>> begin Document section

Surviving the toughest professors

You’ve spent hours on RateMyProfessor.com reading every comment and trying to figure out how to avoid your required class’ hardest professor. But before you click ‘enroll,’ why not hear it from some of the professors themselves? RateMyProfessor.com could just be full of bitter students seeking vengeance, after all.

Professor Leah Savion:

Hardest part

“People are constantly surprised by the level of rigor in this course. If students go to a 200-level math course, they expect it, but when they take a philosophy course, it scares them.”

No. 1 resource for students

“I meet people everywhere. I meet people in the SRSC, and we work out together and we do logic. People come to my dance group. If you are willing to work, I will be there to look over your shoulder.”

Why logic is important

“The whole social structure of our existence is based on the assumption of rationality. Knowing how to make correct inferences is a serious of chunk of being rational. At the individual level, you become a lot smarter, a lot sharper. And at the societal level, we get better. This is what you get in a logic class. You get people to think.”

 

Professor Peter Olson:

Hardest part

“Economics tends to be more demanding than some other courses because even at the intro level, it’s quantitative, analytical thinking, rigorous methodology. A lot of people don’t have much experience with that kind of approach to human behavior.”

>> end Document section

**Required actions:**
A: Quote the passage on tough professors word for word, from "Surviving the toughest" to "vengeance, after all.".
B: Decide whether each statement agrees with the passage on tough professors, answering yes or no and quoting the words that settle it: (i) Savion says students expect a high level of rigor when they take a philosophy course. (ii) Savion says she works out with people in the SRSC. (iii) Olson says economics involves quantitative thinking even at the intro level.

>> begin Stored data

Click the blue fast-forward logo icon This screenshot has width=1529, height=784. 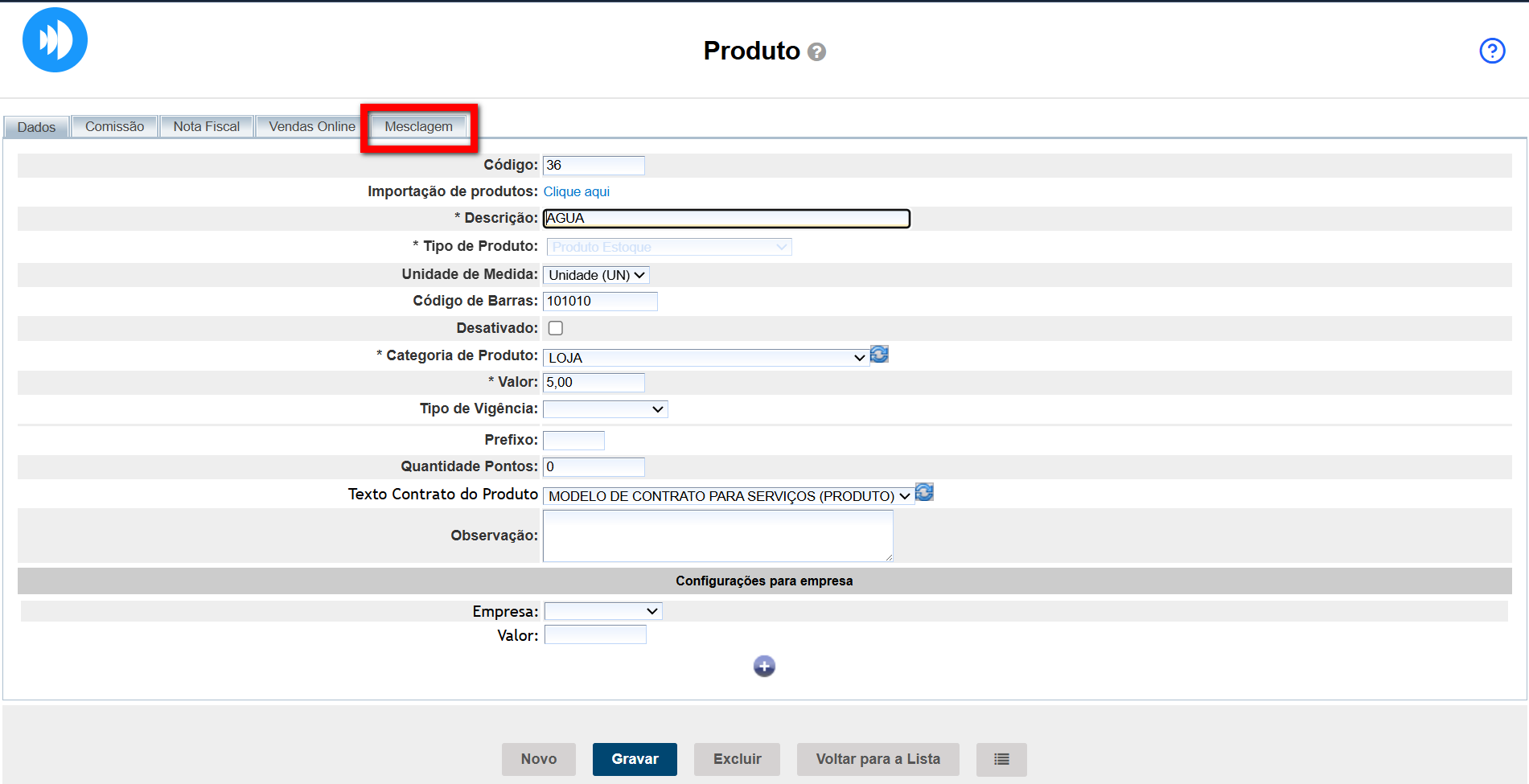click(55, 40)
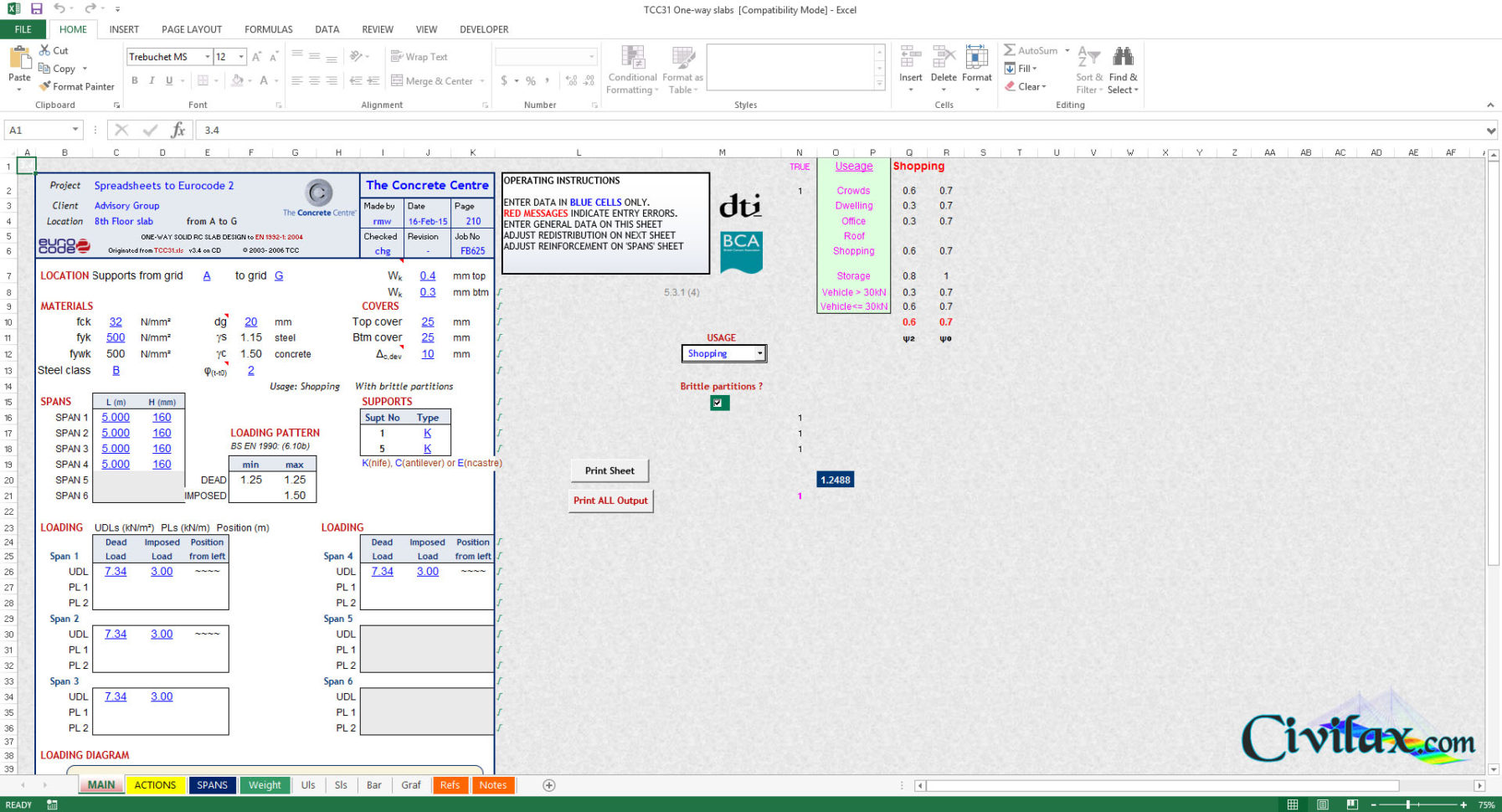
Task: Click the Print Sheet button
Action: (x=610, y=470)
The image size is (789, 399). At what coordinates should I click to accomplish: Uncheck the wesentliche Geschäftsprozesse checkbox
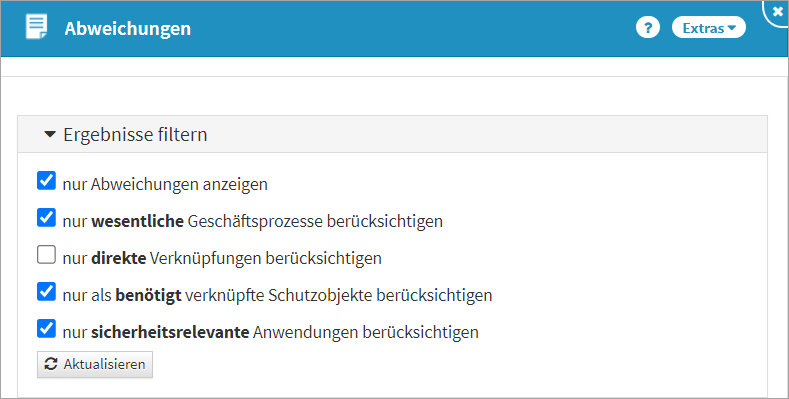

>> end Stored data

**Task-by-task outputs:**
A:
Surviving the toughest professors

You’ve spent hours on RateMyProfessor.com reading every comment and trying to figure out how to avoid your required class’ hardest professor. But before you click ‘enroll,’ why not hear it from some of the professors themselves? RateMyProfessor.com could just be full of bitter students seeking vengeance, after all.

B:
(i) No: "If students go to a 200-level math course, they expect it, but when they take a philosophy course, it scares them."
(ii) Yes: "I meet people in the SRSC, and we work out together and we do logic."
(iii) Yes: "even at the intro level, it’s quantitative, analytical thinking, rigorous methodology."